To a question about the particularly strong pro-Palestine sentiments in Ireland, she pointed out that most Irish people see parallels in the Palestinian struggle and their own fight for decolonisation.“The people of Ireland are very, very aware of the struggle of the Palestinian people over generations; us being a formally occupied country, one in the heart of the European Union, that tradition goes back,” she said.
“It’s very much in our consciousness. I’ve been an activist for Palestinian justice all my adult political life. So, when we see the oppression, which had gone on for years, escalating to the stage of genocide, how could anybody be silent in that?”
Germany’s actions are ‘not what a democratic state should do’

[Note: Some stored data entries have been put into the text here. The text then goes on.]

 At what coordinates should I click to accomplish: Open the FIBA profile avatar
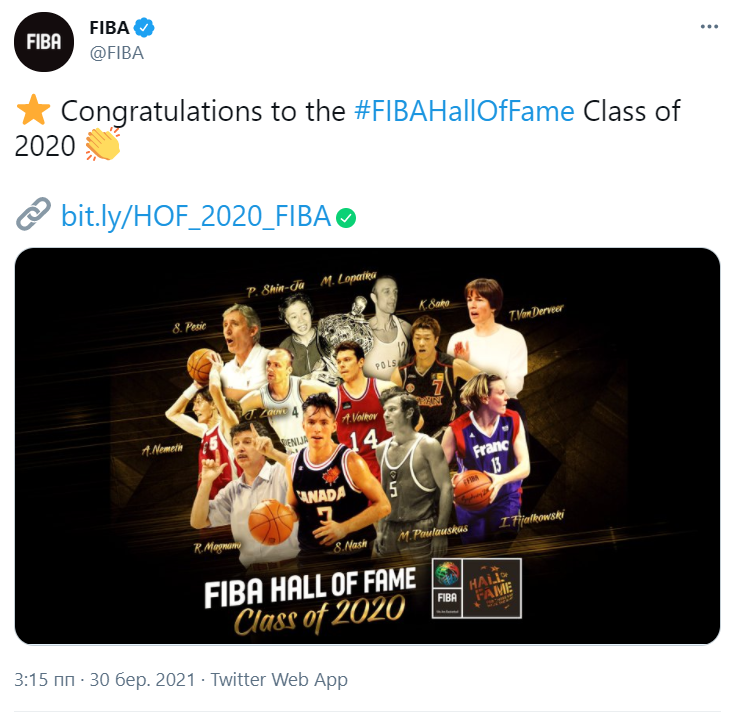click(x=44, y=42)
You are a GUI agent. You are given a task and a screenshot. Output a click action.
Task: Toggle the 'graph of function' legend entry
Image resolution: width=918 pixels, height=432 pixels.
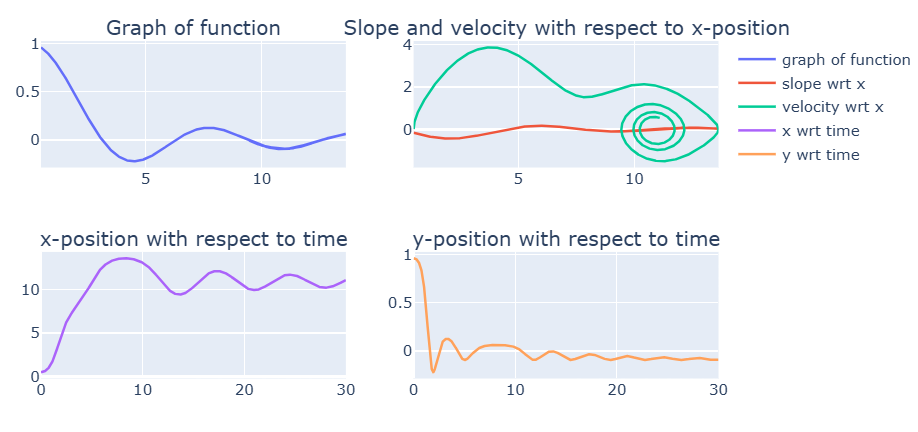(x=845, y=60)
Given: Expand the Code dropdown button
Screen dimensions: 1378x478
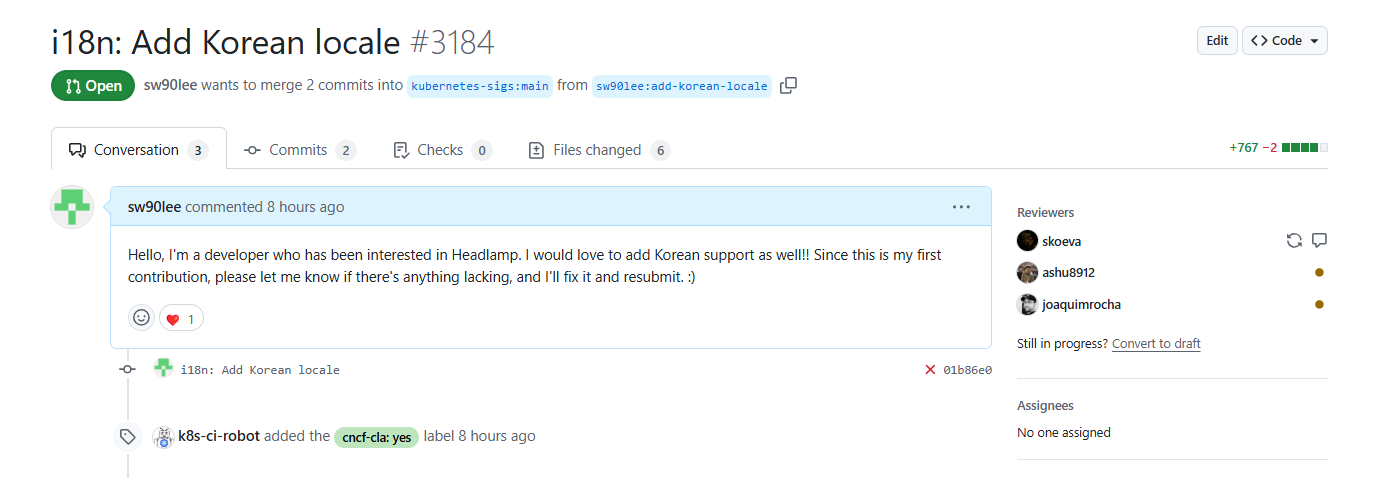Looking at the screenshot, I should point(1285,41).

Speaking to Anadolu, Karin De Rigo, a prominent peace activist from Germany, strongly criticised the German government’s support to Israel and repression of pro-Palestine voices in the country.
“The International Court of Justice and the International Criminal Court are doing investigations, which are going to bring something. So, the problem now is Germany doesn’t know any more how to appear in a good light,” said De Rigo, a candidate of the left-wing MeRA25 Party for upcoming European Parliament elections in Germany.
“So, obviously, the easiest solution they found is just to silence everybody. But this is not what a democratic State should do.”
In Germany, people are “being criminalised for defending basic human rights, for asking for peace and asking for a stop to the export of weapons, and a stop to the second Western colonialism,” she added.
On the reasons for Berlin’s staunch support for Israel, even at the cost of undermining its own global image, De Rigo said it was linked to misplaced efforts to “protect itself and its past”.
“In Germany, we say, ‘never again’ but they have never applied it completely, so it is ‘never again’ only for the Jews at the moment. This indicates very well that Germany has neither understood what it has done in the past and neither is able to accept its racist behaviour right now,” she asserted.
“Being in favour of Palestine means being just being in favour of freedom, and support for their struggle for liberation means liberating ourselves,” she added.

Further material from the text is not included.